Would you please copy only the lines from the line that contains "Click the Project tag in Info" to the end of the data below, exactly, leaving every picture out?

(Records excerpted from a collection)
+ + +

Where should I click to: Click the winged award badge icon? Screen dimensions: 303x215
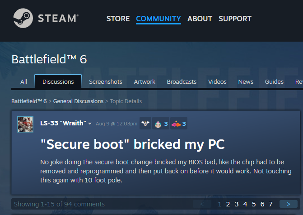145,123
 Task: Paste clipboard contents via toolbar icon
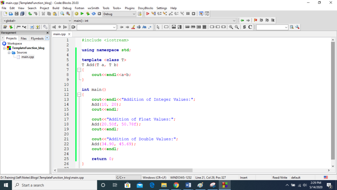54,13
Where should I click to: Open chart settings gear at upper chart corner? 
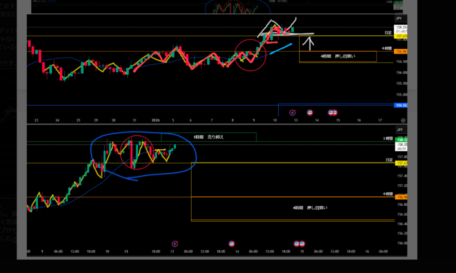pos(403,120)
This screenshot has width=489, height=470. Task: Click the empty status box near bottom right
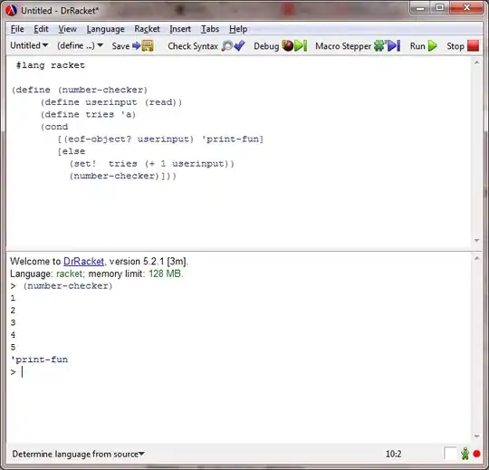point(450,454)
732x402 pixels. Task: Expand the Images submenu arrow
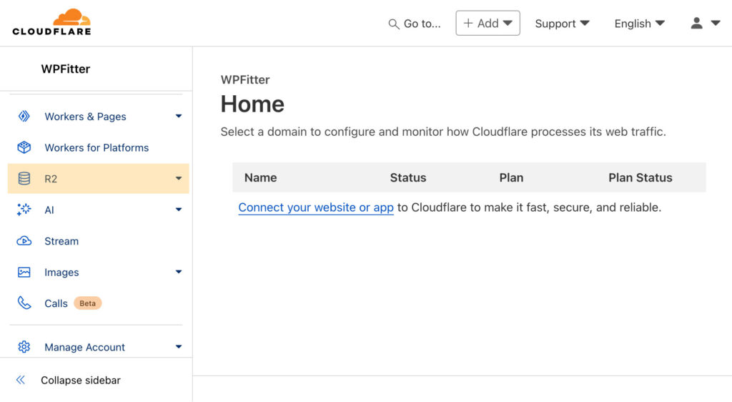click(x=179, y=273)
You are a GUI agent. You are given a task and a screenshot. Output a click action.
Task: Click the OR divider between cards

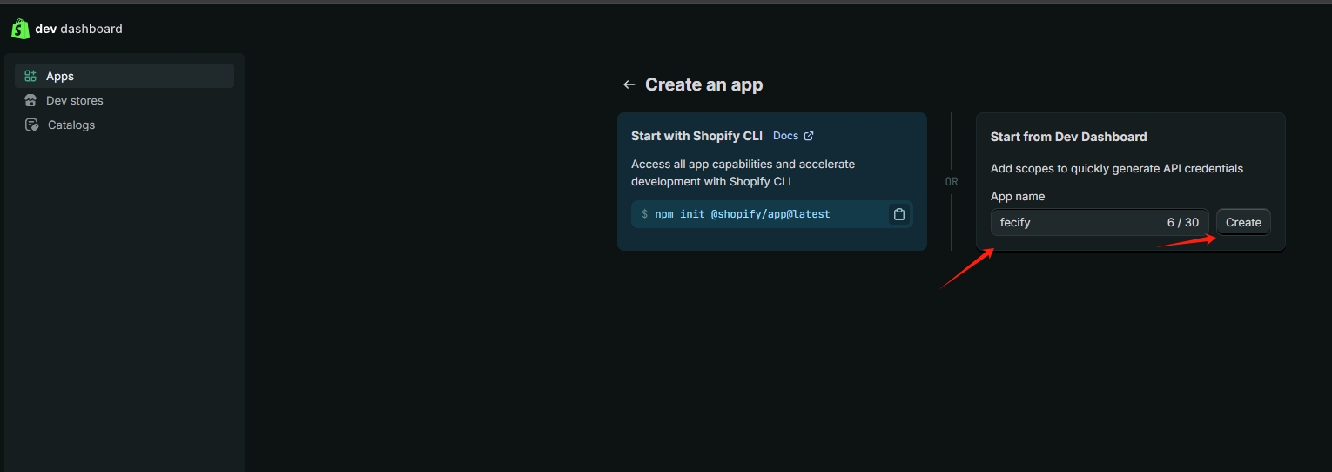[x=952, y=182]
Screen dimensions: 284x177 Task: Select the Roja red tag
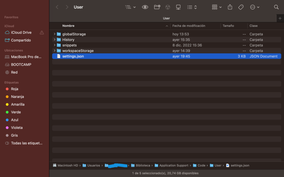(x=14, y=89)

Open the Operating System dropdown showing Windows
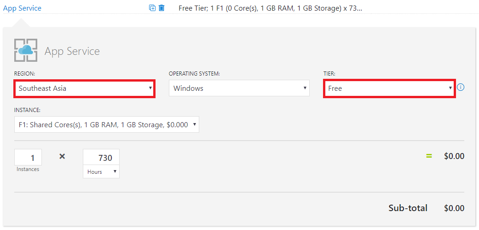[x=239, y=88]
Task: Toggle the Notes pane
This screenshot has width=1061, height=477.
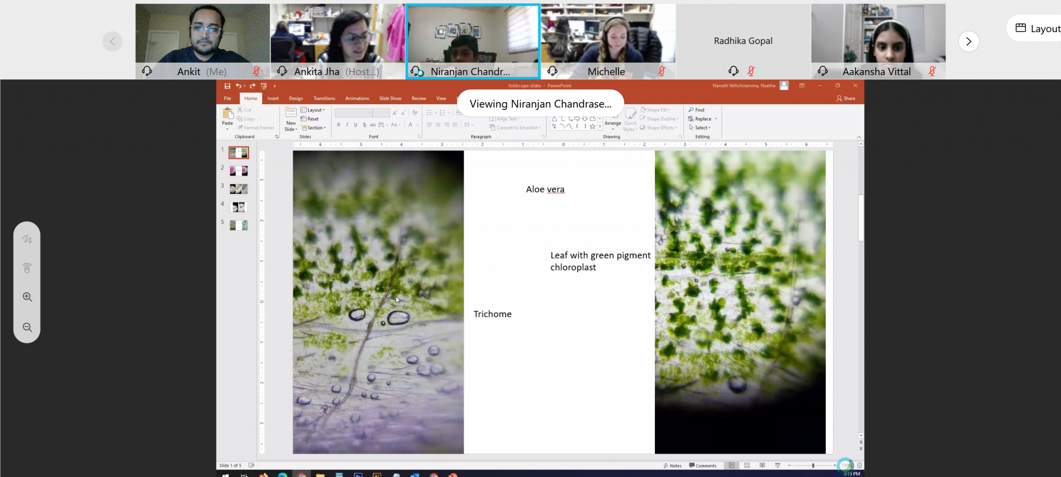Action: (672, 466)
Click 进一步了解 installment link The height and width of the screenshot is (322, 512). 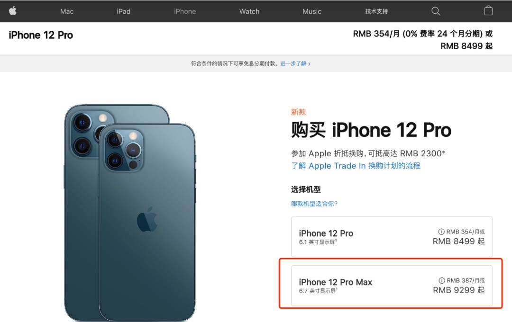[293, 63]
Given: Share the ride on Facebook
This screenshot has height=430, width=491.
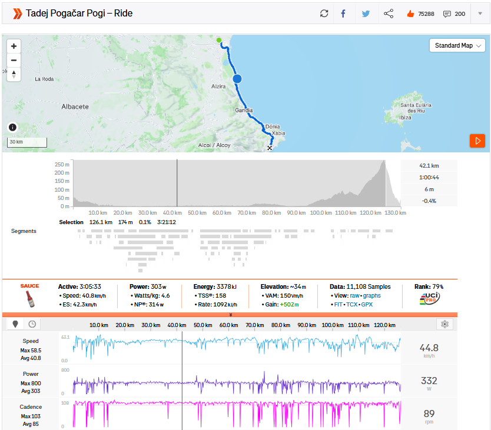Looking at the screenshot, I should tap(343, 14).
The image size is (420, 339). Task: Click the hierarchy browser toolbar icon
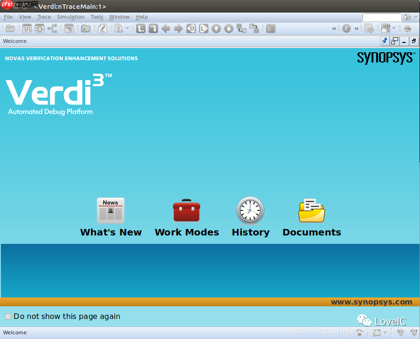(53, 28)
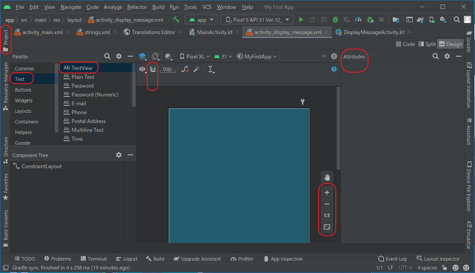Select the Infer Constraints magic wand
The image size is (475, 273).
[x=197, y=69]
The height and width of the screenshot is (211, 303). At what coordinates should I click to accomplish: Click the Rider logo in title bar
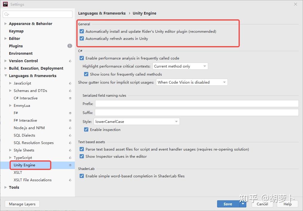[x=5, y=4]
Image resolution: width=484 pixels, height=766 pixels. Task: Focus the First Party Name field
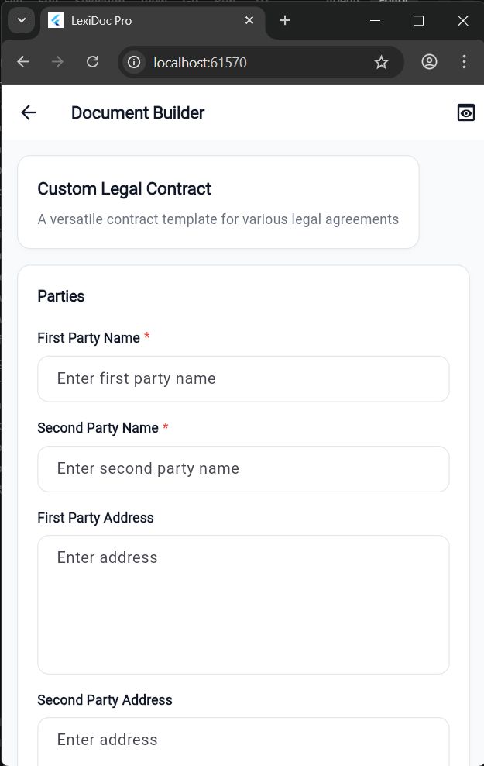tap(243, 379)
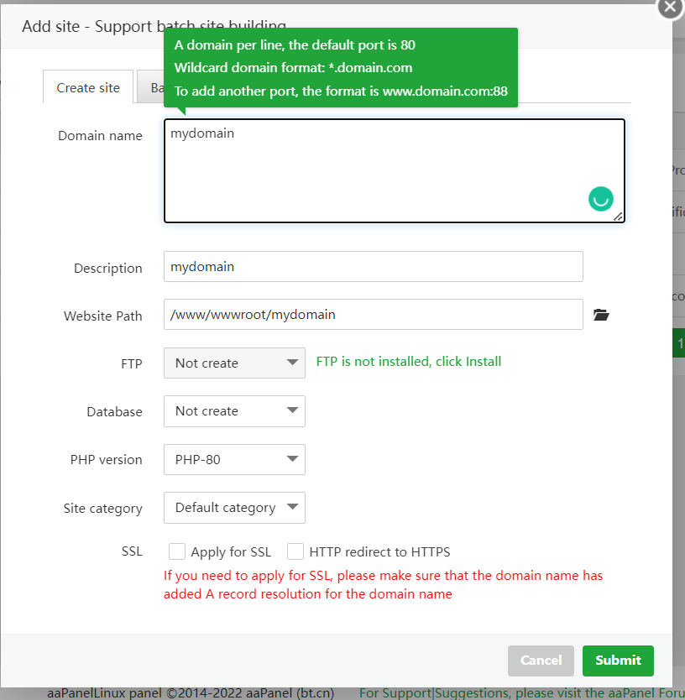Viewport: 685px width, 700px height.
Task: Click the domain textarea resize handle
Action: 619,217
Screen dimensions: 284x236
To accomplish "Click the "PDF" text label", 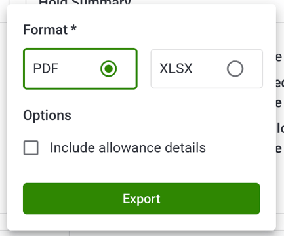I will (46, 69).
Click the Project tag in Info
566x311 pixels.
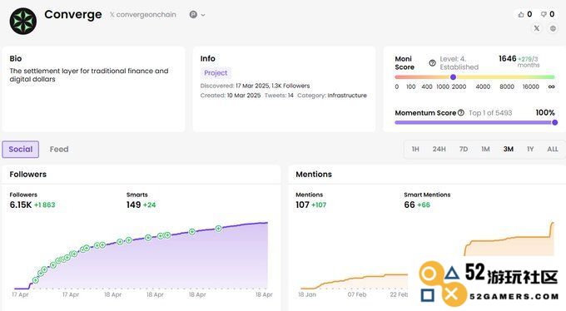pyautogui.click(x=216, y=73)
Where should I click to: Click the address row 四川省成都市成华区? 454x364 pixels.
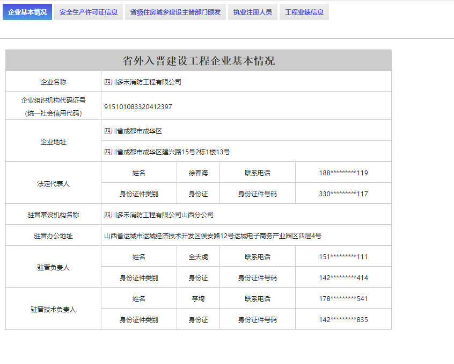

+ + +

▶ _Result_:
Click the Project tag in Info
566x311 pixels.
pyautogui.click(x=216, y=73)
Where should I click to: Click the address row 四川省成都市成华区? 454x364 pixels.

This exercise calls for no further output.